Sat, 23 Aug 2003

The denial of 'consecrated' caste

Deepak Lal, Professor of Economics, University of California Los Angeles, Project Syndicate

India's ancient and medieval history is notoriously malleable. The country's Hindu nationalists unleashed the latest furor over the nature of India's past. They reject the widely accepted view, based on early sacred texts, that ancient believers did not ban the slaughter of cattle, and that such a ban probably became part of the Hindu moral code only around the fifth and sixth centuries AD, when the later Puranas were written.

The trouble with reaching definitive conclusions about this or any other contested aspect of India's distant past is that, unlike in neighboring China, there is little in the way of an objective historical record to rely upon.

Some archaeological evidence exists. But the main sources for ancient India are orally transmitted literary accounts dating to the Rigveda (around 1500-1300 BC) and the subjective records of foreign travelers. The social history of ancient India, as one scholar admits, "appears to be a string of conjectures and speculations."

So it is hardly surprising that India's ancient past can be manipulated to fit alternative ideological preconceptions. Nowhere is this more evident than in discussions about the origins and nature of India's caste system.

In the early 1980's, the predominant view on the Left was that the ancient Hindu caste system was a variant of European feudalism. The late Ashok Rudra, himself a man of the Left but an empiricist, provided the most cogent critique of this view. He pointed out a crucial difference between the conceptions of mutual social ties in the Hindu and European systems.

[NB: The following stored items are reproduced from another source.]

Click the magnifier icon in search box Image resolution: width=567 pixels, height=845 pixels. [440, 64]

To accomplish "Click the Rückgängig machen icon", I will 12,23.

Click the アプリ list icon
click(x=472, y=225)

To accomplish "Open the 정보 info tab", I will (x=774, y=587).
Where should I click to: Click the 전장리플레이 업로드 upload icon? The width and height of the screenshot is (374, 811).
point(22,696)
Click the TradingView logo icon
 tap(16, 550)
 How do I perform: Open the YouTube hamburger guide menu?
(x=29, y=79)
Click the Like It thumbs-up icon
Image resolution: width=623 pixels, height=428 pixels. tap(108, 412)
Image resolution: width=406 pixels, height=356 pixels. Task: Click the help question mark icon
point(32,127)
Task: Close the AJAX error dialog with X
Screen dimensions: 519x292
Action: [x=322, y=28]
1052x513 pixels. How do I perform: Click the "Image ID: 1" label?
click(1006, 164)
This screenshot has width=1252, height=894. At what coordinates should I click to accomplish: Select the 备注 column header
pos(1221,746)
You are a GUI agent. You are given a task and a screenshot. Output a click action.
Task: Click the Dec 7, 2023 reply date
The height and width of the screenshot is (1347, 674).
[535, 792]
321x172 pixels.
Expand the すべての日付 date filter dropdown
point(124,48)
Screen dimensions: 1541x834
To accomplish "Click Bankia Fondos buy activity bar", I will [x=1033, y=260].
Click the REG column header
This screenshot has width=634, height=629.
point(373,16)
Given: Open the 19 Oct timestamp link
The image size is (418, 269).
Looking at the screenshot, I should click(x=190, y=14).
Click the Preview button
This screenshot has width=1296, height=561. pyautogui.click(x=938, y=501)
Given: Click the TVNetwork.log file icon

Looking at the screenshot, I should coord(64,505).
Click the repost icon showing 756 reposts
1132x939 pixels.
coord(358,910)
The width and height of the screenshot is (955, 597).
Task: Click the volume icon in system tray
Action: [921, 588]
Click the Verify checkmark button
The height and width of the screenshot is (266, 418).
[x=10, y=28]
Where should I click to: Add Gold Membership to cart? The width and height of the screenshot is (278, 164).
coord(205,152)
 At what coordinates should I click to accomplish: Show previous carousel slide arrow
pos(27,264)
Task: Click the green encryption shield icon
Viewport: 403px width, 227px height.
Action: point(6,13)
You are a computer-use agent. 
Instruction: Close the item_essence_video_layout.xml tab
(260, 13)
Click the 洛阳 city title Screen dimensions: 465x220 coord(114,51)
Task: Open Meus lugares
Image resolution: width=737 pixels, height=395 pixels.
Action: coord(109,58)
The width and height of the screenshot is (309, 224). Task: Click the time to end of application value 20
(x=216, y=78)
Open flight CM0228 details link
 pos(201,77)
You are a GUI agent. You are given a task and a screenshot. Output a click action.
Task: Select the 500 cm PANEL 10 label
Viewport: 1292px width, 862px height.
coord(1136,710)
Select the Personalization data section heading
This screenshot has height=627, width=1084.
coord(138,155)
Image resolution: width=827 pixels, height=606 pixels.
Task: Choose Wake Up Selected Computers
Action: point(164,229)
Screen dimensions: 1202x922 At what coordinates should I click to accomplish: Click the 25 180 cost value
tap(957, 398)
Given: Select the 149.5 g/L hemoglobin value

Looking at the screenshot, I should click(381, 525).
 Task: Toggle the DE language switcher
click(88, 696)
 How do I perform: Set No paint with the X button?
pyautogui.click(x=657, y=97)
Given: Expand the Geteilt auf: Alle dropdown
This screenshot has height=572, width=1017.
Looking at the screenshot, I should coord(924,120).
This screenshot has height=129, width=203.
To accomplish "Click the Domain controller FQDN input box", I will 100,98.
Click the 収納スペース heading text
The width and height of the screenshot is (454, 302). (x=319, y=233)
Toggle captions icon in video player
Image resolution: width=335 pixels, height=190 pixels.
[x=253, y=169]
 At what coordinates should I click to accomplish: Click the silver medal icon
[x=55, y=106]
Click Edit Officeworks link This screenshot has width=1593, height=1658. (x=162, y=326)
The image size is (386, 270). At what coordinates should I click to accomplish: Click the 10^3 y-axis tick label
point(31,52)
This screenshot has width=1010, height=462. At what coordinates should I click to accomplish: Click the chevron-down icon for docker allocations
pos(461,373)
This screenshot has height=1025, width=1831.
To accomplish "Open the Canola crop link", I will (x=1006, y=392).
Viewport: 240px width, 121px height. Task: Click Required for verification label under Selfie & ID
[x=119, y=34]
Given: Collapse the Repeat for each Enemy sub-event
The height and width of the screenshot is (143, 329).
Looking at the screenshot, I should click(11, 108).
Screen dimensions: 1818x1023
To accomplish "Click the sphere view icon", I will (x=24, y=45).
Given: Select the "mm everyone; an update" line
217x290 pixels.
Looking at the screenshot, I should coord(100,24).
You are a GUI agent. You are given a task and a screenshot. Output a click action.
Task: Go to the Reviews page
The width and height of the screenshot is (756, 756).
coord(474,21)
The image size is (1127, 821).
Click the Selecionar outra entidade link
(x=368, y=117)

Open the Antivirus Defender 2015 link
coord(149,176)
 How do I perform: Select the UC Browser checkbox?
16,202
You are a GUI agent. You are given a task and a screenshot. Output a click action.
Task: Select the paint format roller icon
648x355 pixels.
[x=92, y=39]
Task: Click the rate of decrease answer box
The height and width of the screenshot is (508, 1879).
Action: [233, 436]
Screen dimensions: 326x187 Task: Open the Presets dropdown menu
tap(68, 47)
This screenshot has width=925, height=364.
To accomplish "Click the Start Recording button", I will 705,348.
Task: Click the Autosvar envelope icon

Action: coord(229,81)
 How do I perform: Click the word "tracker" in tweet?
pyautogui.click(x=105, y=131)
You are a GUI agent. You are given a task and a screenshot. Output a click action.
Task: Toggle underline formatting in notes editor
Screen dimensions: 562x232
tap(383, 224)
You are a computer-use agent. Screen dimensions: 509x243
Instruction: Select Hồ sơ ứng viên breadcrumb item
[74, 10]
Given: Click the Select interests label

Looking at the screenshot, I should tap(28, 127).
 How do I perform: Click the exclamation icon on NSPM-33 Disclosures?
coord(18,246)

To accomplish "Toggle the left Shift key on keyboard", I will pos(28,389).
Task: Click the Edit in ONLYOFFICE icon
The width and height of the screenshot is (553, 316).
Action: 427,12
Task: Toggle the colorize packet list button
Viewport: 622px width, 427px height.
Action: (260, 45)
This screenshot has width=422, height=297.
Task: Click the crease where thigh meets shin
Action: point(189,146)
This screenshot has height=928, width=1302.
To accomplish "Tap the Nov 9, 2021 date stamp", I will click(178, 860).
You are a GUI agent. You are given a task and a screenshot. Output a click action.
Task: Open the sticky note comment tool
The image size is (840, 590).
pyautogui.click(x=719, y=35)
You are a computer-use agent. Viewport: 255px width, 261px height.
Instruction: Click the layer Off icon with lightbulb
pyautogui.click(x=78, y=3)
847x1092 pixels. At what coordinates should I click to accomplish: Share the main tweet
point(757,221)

Where individuals were the central actors in the characteristic rituals of dominance and homage in European feudalism, in Hindu society the relationships were always defined in terms of caste groups. Rudra assumed that caste existed in ancient India because, despite the unreliable historical record, the caste system is so manifest even today.

But recent historians on the Left in India now question this assumption. A school of revisionist historians and anthropologists argue that caste is an invention of the colonial British Raj. They claim that the early British scholars and administrators who documented Indian customs and translated the early sacred texts were bamboozled by the Brahmins -- the first Indians to learn English and thus the only available intermediaries -- into believing that the Hindu social order was caste-based.

This imagined order became reality when British census takers forced Indians to categorize themselves by caste. Before this, these historians argue, Hindus were allegedly no less individualistic than Europeans.

Even hitherto sensible anthropologists and social historians seem to have succumbed to this travesty of scholarship. Much of the supposed evidence that this "Subaltern" school of historians provides takes the form of contemporary anthropological studies of regions like southern India or parts of medieval central India.

But, as Susan Bayley, a "Subaltern" convert, puts it, "the initial premise is that even in parts of the Hindu heartland of Gangetic upper India, the institutions and beliefs often described as the elements of traditional caste were only taking shape as recently as the early 18th century."

Yet while visiting Kerala in the late 1960's, I -- a Hindu from the Gangetic heartland -- went to the Sri Padmanabhaswamy temple in Trivandrum, where the usual pandas accosted me. One asked where I came from and asked about my jati and gotra.

When I answered, he rattled off the names of at least six generations of my ancestors, while asking me to fill in the details about my cousins, the family into which I had married, and the names of our children. He was only interested in updating his records. Unless he had imagined my ancestors, he had just traced my caste-based past to well before the 17th century.

An economic rationale can also be provided for the origins of the Indian caste system as for European feudalism. The great Eurasian civilizations were all dependent on agriculture and needed to create institutional means of tying labor, which was then scarce, to the land, which was abundant. Serfdom, indenture, slavery, and the caste system all served this end.

How did ancient Indian princes tie labor to the land if neither feudalism nor caste existed? Even if we are forced to speculate about ancient Indian social life, we must remain true to the common facts of economic and military life among European and Asian civilizations, which imposed similar institutional responses.

These caveats, however, will no doubt leave the revisionists unmoved, for they are part of the "deconstructionist" movement that has deeply influenced the humanities in American and British universities. Deconstructionists do not believe that any settled "facts" exist.

If they are right, there is no difference between the intellectual discipline of history, founded by the Greeks 2,400 years ago to record the past truthfully, and the myths that every culture tells to affirm its self-worth. Without history, we will be exposed to the full force of the tales of our imagined pasts, which only mirror our current hates and loves.